Fixed costs are each individual spending that stays largely the same. No matter the level of production you have and no matter the quantity of your output is, your fixed costs will be mostly unaffected.

**Some examples of fixed costs for your business**

- Taxes
- Interest (for investments, loans, etc.)
- Salaries of employees
- Rent
- Bills (energy, water, food supplies, etc.)
- Marketing and advertisements
- Research and development
- Administration and management

In time, the fixed costs can increase or decrease depending on the economy and the GDP of the country that the organization is located. On the other hand, these costs can also change situations related to investments. For example, building an additional facility, renting a warehouse, or hiring more employees can be regarded as an expansion of fixed costs.

**Variable Costs**

Variable costs are directly related to the level of production. These costs are affected depending on the output level of the products. These variables also separate in themselves as “direct variable costs” and “indirect variable costs”. Before explaining the difference between the two; first, let’s give some examples for general variable costs.

**Some examples of variable costs for your business**

- Raw materials
- Manufacturing costs
- Processing costs
- Packaging costs
- Fuel (for transportation or for machinery in factories)
- Commissions or payments for intermediaries

**Direct Variable Costs**

These types of variable costs are the expenses in a straightforward connection with the volume of production. If the level of production increases, then the direct variable costs rise as well. And if the production level decreases, then the direct variable costs will diminish. For example, an increase in the number of raw materials and the energy that the machines run in will directly affect the increase in costs.
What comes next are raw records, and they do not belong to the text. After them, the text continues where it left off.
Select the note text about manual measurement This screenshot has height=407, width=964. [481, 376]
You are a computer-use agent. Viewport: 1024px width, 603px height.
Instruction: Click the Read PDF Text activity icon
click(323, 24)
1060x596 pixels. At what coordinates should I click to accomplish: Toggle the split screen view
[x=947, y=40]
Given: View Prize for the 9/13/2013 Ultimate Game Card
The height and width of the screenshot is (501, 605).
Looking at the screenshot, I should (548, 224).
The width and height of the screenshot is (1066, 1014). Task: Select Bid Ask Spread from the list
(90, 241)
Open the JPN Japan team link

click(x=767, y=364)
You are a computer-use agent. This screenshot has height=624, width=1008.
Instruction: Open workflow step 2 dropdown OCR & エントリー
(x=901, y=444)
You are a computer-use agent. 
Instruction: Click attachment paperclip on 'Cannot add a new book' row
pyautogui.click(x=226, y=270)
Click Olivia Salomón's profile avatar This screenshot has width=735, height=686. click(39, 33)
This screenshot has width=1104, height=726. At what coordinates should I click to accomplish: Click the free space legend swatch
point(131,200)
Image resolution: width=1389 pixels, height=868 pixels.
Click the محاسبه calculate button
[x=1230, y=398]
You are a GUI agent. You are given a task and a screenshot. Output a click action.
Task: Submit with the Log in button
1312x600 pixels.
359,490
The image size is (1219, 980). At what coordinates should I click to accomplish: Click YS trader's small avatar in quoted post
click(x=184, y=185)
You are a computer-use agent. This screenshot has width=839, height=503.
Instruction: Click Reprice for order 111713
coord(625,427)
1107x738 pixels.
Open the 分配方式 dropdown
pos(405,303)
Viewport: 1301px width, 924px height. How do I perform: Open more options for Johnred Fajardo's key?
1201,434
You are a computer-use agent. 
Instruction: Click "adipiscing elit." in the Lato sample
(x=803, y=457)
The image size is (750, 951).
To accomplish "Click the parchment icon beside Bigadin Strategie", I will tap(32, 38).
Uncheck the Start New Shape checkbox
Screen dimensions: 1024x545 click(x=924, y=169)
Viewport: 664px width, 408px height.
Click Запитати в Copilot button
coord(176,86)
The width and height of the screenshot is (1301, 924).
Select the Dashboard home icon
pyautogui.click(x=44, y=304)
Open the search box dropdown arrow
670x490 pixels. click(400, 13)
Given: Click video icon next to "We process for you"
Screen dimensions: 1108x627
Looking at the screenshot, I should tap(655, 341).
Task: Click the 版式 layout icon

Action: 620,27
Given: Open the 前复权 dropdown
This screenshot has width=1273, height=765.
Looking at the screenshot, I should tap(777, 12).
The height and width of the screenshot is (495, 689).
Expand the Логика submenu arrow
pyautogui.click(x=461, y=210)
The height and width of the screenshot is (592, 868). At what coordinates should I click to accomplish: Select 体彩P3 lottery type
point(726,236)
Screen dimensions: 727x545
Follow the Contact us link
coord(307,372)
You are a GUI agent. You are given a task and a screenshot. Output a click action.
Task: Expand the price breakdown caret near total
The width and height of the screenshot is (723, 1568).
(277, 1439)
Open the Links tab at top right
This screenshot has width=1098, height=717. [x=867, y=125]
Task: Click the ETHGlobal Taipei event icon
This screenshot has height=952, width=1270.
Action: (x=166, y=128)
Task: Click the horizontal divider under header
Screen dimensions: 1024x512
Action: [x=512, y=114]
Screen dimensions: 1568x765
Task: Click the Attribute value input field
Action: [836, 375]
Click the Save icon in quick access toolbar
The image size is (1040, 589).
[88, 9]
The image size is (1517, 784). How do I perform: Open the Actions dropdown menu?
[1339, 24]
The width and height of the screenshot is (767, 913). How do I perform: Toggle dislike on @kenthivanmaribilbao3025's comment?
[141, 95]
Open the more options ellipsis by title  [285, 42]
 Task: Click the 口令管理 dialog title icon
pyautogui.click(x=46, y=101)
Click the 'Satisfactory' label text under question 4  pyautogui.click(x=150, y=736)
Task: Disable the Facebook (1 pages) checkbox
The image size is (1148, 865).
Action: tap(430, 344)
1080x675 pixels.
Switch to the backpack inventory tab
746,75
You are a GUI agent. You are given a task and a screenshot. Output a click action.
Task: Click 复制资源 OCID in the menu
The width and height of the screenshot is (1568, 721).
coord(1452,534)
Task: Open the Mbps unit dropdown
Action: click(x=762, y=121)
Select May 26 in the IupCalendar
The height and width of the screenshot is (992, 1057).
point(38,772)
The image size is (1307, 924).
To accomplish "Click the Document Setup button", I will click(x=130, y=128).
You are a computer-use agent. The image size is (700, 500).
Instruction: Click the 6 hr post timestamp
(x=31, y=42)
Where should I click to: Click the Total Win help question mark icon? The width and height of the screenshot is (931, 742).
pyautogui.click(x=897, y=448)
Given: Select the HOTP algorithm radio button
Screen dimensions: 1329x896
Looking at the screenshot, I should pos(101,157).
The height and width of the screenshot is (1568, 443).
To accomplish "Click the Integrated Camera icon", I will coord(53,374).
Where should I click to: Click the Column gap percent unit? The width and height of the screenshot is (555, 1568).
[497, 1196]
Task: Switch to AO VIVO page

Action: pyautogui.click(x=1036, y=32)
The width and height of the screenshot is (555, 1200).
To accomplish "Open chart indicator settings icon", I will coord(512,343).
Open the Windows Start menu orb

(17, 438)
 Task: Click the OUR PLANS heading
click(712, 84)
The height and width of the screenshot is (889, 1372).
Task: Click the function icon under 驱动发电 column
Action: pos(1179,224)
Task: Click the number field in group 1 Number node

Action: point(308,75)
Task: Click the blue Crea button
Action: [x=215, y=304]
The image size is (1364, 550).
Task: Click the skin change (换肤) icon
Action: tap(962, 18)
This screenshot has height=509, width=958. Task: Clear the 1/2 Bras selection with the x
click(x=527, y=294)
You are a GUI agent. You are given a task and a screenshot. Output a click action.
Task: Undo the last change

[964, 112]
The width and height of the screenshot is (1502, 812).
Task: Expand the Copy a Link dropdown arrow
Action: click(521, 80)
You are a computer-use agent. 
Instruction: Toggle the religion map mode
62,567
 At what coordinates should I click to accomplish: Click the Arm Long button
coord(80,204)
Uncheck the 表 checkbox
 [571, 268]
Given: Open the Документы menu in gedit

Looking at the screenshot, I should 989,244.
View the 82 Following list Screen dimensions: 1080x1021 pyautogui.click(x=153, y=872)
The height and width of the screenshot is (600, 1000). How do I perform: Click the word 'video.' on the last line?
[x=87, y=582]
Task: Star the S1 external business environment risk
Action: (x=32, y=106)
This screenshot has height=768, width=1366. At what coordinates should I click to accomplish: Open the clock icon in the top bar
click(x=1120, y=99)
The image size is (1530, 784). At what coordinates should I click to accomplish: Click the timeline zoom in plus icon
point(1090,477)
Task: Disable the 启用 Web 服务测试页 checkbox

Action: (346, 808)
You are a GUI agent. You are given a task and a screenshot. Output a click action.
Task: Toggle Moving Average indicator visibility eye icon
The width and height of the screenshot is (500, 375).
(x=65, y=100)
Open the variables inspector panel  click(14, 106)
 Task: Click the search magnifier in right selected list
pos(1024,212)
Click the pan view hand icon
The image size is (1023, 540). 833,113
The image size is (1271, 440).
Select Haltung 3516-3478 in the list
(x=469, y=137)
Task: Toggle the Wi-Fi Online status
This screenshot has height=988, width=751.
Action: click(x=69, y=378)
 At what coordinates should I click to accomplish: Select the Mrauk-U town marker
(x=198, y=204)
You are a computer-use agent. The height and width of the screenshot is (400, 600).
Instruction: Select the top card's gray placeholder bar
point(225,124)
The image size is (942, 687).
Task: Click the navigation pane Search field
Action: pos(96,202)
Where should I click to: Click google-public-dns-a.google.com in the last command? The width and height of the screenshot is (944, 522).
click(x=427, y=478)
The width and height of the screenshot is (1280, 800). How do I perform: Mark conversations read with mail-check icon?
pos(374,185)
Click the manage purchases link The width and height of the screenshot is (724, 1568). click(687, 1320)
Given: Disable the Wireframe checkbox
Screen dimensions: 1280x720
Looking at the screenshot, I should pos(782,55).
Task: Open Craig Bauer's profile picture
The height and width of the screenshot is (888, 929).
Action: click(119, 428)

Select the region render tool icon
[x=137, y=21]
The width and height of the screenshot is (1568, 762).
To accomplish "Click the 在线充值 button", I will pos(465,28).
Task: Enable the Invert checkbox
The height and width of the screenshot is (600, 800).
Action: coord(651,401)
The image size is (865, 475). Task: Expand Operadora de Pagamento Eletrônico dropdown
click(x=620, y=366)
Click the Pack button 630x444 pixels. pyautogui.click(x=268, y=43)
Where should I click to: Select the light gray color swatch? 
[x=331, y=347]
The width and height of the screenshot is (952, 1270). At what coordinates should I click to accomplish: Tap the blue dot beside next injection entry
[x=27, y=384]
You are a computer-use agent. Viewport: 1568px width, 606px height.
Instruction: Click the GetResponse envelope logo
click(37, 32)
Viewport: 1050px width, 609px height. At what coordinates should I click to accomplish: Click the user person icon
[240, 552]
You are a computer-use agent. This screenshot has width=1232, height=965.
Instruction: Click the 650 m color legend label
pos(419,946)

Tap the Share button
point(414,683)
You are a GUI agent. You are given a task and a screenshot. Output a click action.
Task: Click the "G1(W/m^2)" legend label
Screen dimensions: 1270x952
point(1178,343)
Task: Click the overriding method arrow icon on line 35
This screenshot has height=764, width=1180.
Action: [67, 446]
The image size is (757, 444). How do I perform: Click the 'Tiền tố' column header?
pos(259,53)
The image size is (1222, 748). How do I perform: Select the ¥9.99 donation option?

**Indirect Variable Costs**

These types of costs are not directly caused by the level of production; however, they can alter due to the change in the output volume. These costs can include the maintenance of the machinery, care and cleaning of the facilities, and labor costs.

**Semi Variable Costs**

Now, these are the ones in between. They are somewhat *fixed *in nature and paid no matter what but at the same time, they can increase if the business grows enough. Let’s give some examples: If you are a local clothing store or you have a small number of shops around a small area, you might not need to spend money on transportation. However, if your business is doing well and you want to expand to other areas. As your business grows, you need to invest in additional departments, the extra number of employees, warehouses for more storage and also, transportation (which you did not need when your business was smaller).

These expenses are related to the scale of your business and your desire for short term or long term goals. There will be every type of cost when you are acquiring or starting a business. Some of them are fixed; some of them vary depending on the production, and some of them are partly fixed and partly fluid.

**The Formula for the Break-Even Analysis**

You can read detailed information and explanations for the calculation in the next chapter of this blog post. Let’s look at the basic formula for the calculation and its components. This formula below calculates the number of units or products to need to sell if you plan on breaking even:

Break Even Point = Fixed Costs / Contribution Margin

**The Break-Even Point**

The break-even point (or BEP, in short) is the result that the break-even analysis calculates. It is an overview of your business. It shows how your company can break even and also can make a profit while looking at the fixed costs and the contribution margin.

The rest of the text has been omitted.